David Kilcullen

If we lose hearts and minds, we will lose the war

David Kilcullen, the man who helped think up the strategy that saved Iraq, saysthat high-tech weaponry is not the answer in Afghanistan. Only a genuine partnership with the people can help us win

issue 23 May 2009

Sir Olaf Caroe — a legendary figure of the Raj, ethnographer of the Pashtuns and last administrator of the North-West Frontier of British India — wrote in 1958 that ‘unlike other wars, Afghan wars become serious only when they are over; in British times at least they were apt to produce an after-crop of tribal unrest [and] constant intrigue among the border tribes.’ Western leaders would have been wise to consider his words after the ‘stunning defeat’ of the Taleban, whose ramshackle theocratic tyranny crumbled in less than ten weeks’ fighting after 9/11.

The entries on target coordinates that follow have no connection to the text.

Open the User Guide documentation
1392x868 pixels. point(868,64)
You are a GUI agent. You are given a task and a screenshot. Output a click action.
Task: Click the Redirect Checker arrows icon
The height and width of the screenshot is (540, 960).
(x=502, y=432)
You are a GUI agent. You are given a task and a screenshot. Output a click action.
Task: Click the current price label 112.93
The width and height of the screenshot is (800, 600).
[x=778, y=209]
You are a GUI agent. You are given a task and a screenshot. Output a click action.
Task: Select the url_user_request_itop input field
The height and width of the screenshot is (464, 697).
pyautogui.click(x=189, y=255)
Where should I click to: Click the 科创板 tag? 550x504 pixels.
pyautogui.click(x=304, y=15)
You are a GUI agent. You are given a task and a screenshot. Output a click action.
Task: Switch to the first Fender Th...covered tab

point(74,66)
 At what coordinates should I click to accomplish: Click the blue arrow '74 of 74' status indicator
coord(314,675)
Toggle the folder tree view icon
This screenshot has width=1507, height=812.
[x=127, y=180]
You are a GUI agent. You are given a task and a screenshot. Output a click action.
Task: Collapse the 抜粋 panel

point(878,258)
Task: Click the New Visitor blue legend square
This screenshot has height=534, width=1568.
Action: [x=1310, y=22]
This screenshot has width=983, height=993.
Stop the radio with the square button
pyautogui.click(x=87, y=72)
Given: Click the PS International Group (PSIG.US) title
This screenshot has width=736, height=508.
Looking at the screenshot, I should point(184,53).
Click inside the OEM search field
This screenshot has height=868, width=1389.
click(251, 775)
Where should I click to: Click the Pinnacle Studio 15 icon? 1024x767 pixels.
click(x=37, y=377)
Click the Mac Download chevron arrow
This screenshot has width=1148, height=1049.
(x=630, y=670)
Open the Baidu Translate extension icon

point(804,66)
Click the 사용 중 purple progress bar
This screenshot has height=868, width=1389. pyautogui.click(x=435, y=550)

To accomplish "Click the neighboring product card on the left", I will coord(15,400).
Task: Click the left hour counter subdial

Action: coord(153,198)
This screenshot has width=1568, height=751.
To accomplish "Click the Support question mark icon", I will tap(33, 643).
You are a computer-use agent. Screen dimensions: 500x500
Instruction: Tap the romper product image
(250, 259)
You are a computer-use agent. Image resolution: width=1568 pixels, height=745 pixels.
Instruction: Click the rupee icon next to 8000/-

On 7 December 2001, as the last Taleban stronghold fell at Kandahar, only 110 CIA and a few hundred Special Forces officers were inside Afghanistan. Donald Rumsfeld mused that this lightning success by an elite ground force, operating under a high-tech umbrella of precision airpower, space-based surveillance and satellite communications, heralded a ‘transformation’ that would remake the rules of war.